Von Philip Banse | 13.12.2006

    Das Potential dieser zweiten Generation von Biokraftstoffen ist groß, das ist das Ergebnis einer Realisierungsstudie der staatlichen Deutschen Energieagentur und der Automobilindustrie. Die neuen Biokraftstoffe werden als "Biomass to Liquid", kurz BtL, bezeichnet. Flüssiger BtL-Treibstoff wird nicht mehr nur aus der Frucht erzeugt sondern aus der der ganzen Pflanze, also aus Holz oder auch speziellen Energiepflanzen. Von dieser Biomasse gibt es reichlich in Deutschland, sagt Stephan Kohler, Chef der Deutschen Energieagentur:

    " Es gibt Biomasse in Deutschland, mit der wir ungefähr 20-30 Prozent des heutigen Treibstoffbedarfs über diesen neuen Treibstoff befriedigen könnten. "

    30 Prozent des heute verbrauchten Kraftstoffs könnte bis 2030 aus Biomasse hergestellt werden - die Studie geht dabei jedoch davon aus, dass sämtliche Biomasse in Kraftstoff verwandelt wird. Tatsächlich wird die vorhandene Biomasse jedoch auch zur Erzeugung von Strom und in der chemischen Industrie verwendet. 30 Prozent des Kraftstoffs durch Kraftstoff aus Biomasse zu ersetzen dürfte also auch bis 2030 nur schwer möglich sein. Eindeutig sei jedoch, so die Studie: Mit den neuen Kraftstoffen aus Biomasse wird wesentlich weniger CO2 in die Atmosphäre geblasen. Stephan Kohler, Chef der Deutschen Energieagentur:

    " Wenn sie heute einen Liter Diesel einsetzen und sie ersetzen ihn durch einen Liter Biodiesel wie heute oder durch BtL, und rechnen natürlich die gesamte Prozesskette ein - Aufarbeitung, Infrastruktur, Aufwendungen, die sie natürlich in den Prozess stecken müssen - dann können sie mit BtL 90 Prozent der heutigen Emissionen vermeiden. Biodiesel ist schlechter, das liegt ungefähr bei 65 Prozent. "

    Damit diese günstige CO2-Bilanz erreicht werden kann, muss die sehr aufwändige Produktion dieser synthetischen Biokraftstoffe noch effizienter gemacht werden. Außerdem darf die Biomasse nicht über weite Strecken - womöglich mit Lkw - zur Raffinerie transportiert werden. Die Realisierungsstudie hat daher untersucht, wie und wo in Deutschland eine Großanlage zur Produktion von Kraftstoffen aus Biomasse errichtet werden kann.

    " Das Ergebnis der Studie ist, dass technisch möglich ist, dass wir Verfahren zur Verfügung haben, dass es in Deutschland Standorte gibt, die von der Logistik, also von der Biomasse-Verfügbarkeit her, sehr günstig sind. Und bei der Wirtschaftlichkeit kommen wir mit heutiger Technik auf ungefähr 80 Eurocent je Liter. Wenn wir noch Optimierungspotentiale ausnützen wie zum Beispiel die Anlagenverfügbarkeit erhöht, dann kommen wir runter auf ungefähr 70 Eurocent pro Liter an Treibstoffkosten. "

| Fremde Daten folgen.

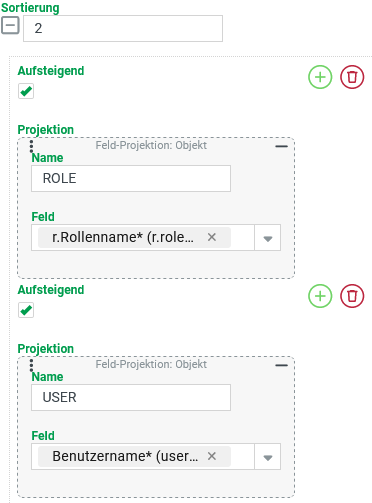Uncheck Aufsteigend for ROLE sort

    Gute Standorte sind danach in Küstennähe oder an großen Chemiestandorten wie Ludwigshafen am Rhein, dem Sitz des Chemieriesen BASF, wo sich große Synergieeffekte ergäben. Die Studie geht davon aus, dass bis 2012 eine erste Großanlage in Deutschland die Produktion von Kraftstoffen aus Biomasse aufnimmt. Diese Kraftstoffe der zweiten Generation könnten Autofahrer schon heute tanken, aktuelle Motoren vertragen ihn ohne technische Anpassungen. Deswegen unterstützten die Automobilhersteller schon seit langem die Entwicklung von Kraftstoffen aus Biomasse, sagte Thomas Schlick, Geschäftsführer des Verbandes der Automobilindustrie. Das neue Kraftstoffquotengesetz legt ja fest: Kraftstoff aus Biomasse ist bis 2015 steuerfrei. Auto-Lobbyist Schlick forderte eine längere Steuerbefreiung und schlug vor, die Besteuerung aller Kraftstoffe abhängig zu machen von ihrer CO2-Emission:

    " Das heißt konkret: Je mehr CO2 ein Kraftstoff im Vergleich zu Benzin oder Diesel einspart, desto niedriger sollte seine Steuer sein. Mit anderen Worten: Je mehr Bio pro Liter beigemischt wird und je besser der beigemischte Biokraftstoff wird, desto günstiger sollte der Kraftstoffpreis für den Kunden sein. "

    Im Prinzip eine gute Idee, sagt dazu der Verkehrsclub Deutschland, es komme aber auf die Umsetzung eines solchen CO2-basierten Steuermodells an.